I have a comma',' FS filename as csv with n number of columns. I need to extract the unique value from colm.#1 with only corresponding values in colm.#10. So basically the column 10 is the date which is always unique for colm.#1 despite the other columns.
echo filename
colm.#1 colm.#2 colm.#3 colm.#4 colm.#5 colm.#6 colm.#7 colm.#8 colm.#9 colm.#10 colm.#11
a 231 412 30.84873962 3 1 1 2013 5/28/2013 6/6/2006 299
c 12 41 66.80690765 3 1 1 2014 5/25/2014 4/4/2004 351
d 35 6 25.91622925 3 1 2 2013 6/27/2013 3/3/2003 303
d 352 55 33.91288757 3 1 2 2014 6/26/2014 3/3/2003 355
a 86 3 30.58783722 3 1 3 2013 7/24/2013 6/6/2006 307
c 15 3242 26.6435585 3 1 3 2014 7/24/2014 4/4/2004 359
e 67 1 22.95526123 3 1 4 2013 8/21/2013 5/5/2005 311
a 464 64 4.804824352 3 1 4 2014 8/20/2014 6/6/2006 363
b 66 42 29.42435265 3 1 5 2014 9/18/2014 7/7/2007 367
m 24 2 66.10663319 3 1 6 2014 10/13/2014 9/9/2009 371
I tried the following command but it is only for colm#1 and I do not know how to get the corresponding value of the colm#10.

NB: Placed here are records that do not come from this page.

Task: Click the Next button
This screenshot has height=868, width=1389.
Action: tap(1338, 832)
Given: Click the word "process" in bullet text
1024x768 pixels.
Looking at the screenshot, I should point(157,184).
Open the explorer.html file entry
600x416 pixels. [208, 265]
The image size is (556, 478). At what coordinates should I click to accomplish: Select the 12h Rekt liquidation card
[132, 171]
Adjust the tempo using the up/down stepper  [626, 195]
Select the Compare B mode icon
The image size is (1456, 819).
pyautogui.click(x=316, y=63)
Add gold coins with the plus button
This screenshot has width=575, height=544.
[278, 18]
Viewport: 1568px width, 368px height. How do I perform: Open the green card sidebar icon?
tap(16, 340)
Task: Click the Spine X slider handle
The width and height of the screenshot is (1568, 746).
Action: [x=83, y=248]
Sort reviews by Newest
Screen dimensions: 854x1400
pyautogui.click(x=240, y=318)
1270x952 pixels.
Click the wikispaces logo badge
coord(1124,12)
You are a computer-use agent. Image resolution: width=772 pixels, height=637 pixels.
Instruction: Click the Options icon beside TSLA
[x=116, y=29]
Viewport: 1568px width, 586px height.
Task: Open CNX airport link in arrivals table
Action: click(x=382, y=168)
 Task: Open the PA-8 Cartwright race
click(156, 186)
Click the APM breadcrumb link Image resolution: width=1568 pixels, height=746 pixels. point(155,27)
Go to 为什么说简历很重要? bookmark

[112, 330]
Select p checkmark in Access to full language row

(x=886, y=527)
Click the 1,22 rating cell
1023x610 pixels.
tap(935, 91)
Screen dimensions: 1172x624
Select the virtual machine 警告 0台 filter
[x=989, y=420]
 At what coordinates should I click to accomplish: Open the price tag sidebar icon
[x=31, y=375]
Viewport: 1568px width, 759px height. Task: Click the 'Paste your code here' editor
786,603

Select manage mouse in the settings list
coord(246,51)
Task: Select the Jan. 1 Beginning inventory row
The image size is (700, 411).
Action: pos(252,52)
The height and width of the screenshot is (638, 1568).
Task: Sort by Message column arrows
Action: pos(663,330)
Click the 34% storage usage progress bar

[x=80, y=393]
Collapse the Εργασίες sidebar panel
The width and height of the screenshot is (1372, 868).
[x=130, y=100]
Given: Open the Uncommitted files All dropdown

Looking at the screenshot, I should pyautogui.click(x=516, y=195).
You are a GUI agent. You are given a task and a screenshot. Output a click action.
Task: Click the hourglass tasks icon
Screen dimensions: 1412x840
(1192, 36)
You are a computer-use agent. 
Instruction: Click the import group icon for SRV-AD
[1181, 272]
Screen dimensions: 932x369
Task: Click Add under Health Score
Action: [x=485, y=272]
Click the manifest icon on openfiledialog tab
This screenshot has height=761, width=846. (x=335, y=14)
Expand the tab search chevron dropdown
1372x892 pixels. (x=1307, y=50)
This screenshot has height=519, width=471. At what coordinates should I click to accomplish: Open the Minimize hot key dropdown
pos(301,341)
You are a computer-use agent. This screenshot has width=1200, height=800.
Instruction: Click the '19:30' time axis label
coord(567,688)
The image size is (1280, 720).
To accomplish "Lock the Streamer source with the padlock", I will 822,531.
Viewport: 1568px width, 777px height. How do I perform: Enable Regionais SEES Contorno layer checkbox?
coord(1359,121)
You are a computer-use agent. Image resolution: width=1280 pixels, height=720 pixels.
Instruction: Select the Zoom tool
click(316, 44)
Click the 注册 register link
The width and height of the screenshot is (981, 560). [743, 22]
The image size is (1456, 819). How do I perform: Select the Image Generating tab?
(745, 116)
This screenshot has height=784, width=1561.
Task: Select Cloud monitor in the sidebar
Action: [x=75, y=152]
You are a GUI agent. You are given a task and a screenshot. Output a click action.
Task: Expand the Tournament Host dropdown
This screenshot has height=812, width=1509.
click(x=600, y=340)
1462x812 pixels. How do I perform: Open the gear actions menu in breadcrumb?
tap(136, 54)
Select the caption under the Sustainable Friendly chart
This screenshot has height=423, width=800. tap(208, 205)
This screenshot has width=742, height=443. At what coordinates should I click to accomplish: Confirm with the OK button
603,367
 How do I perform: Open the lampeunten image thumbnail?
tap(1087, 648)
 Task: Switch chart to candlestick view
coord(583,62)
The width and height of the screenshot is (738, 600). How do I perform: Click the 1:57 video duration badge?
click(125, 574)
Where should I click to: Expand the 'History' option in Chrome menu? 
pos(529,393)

cut -d',' -f1 filename |uniq
O resultado esperado seria:
a 6/6/2006
b 7/7/2007
c 4/4/2004
d 3/3/2003
e 5/5/2005
m 9/9/2009
awk '{if ( ! ( $1 in Peers)) { Peers[$1]=$1 " " $10; print Peers[$1]} }' YourFile
isto leva a ordem como ela vem, se você precisar ordenar o resultado, um tipo em shel (entrada ou saída) ou (com o GNU awk)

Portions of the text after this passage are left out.